**PROBLEM DETAILS**
Excluding pictures, transcribe precisely the lines from the one containing "You are a GUI" to the final line of the listing below, inclusive, and nothing more.

**DATA**

· · ·

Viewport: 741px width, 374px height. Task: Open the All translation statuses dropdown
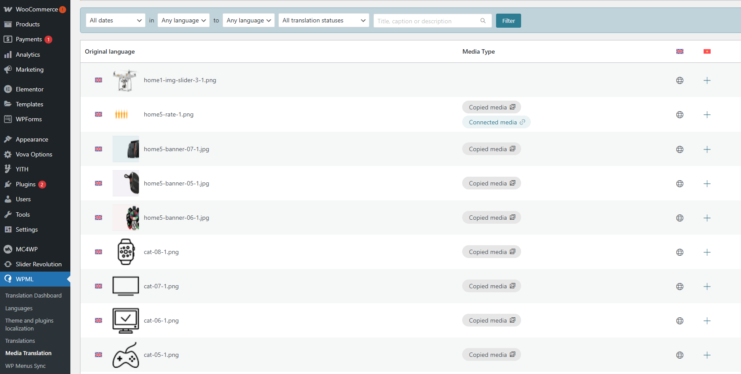(x=324, y=21)
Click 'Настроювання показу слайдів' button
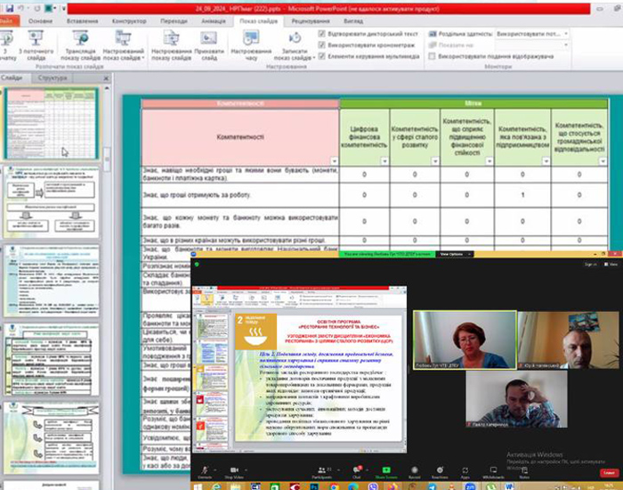This screenshot has height=490, width=623. click(170, 43)
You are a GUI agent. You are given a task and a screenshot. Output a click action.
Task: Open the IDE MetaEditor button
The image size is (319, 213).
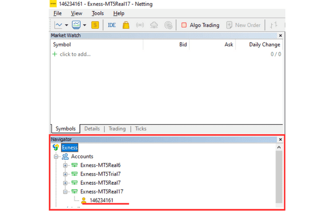coord(112,25)
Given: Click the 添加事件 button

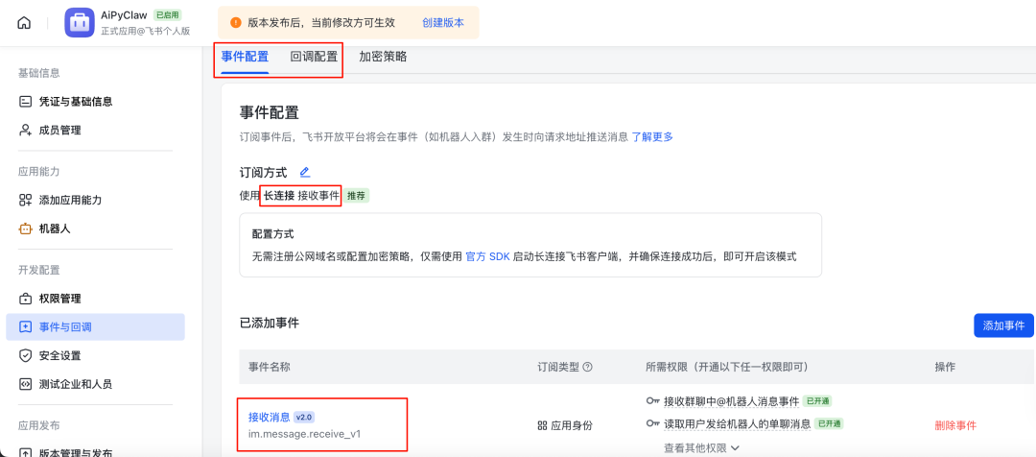Looking at the screenshot, I should click(x=1003, y=325).
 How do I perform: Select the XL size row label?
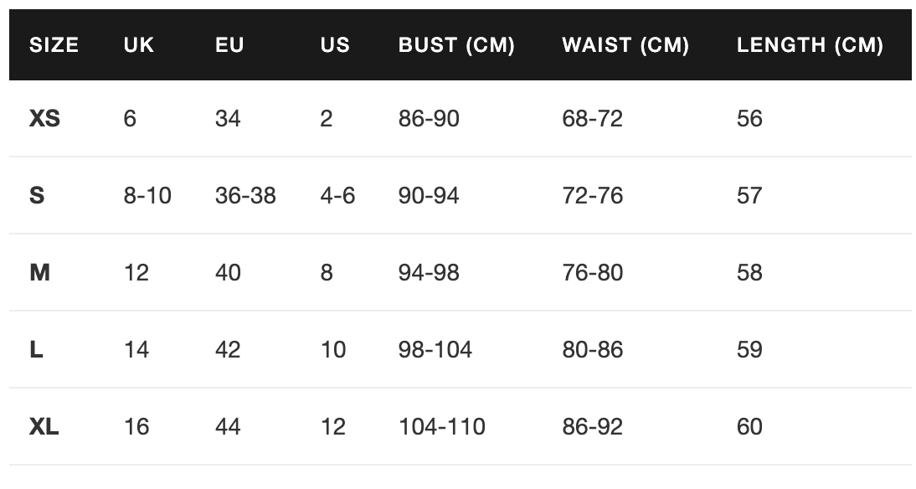pyautogui.click(x=44, y=427)
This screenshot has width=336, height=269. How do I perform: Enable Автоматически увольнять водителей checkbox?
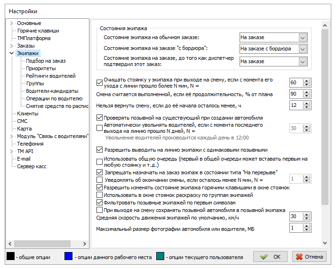(x=99, y=128)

· · ·

**TASK OUTPUT**
You are a GUI agent. You are given a task and a screenshot. Output a click action.
Task: Open the IDE MetaEditor button
The image size is (319, 213).
coord(112,25)
Given: Click the 添加事件 button

Looking at the screenshot, I should click(x=1003, y=325).
 How do I perform: Select the XL size row label?
pyautogui.click(x=44, y=427)
This screenshot has width=336, height=269. How do I perform: Enable Автоматически увольнять водителей checkbox?
(x=99, y=128)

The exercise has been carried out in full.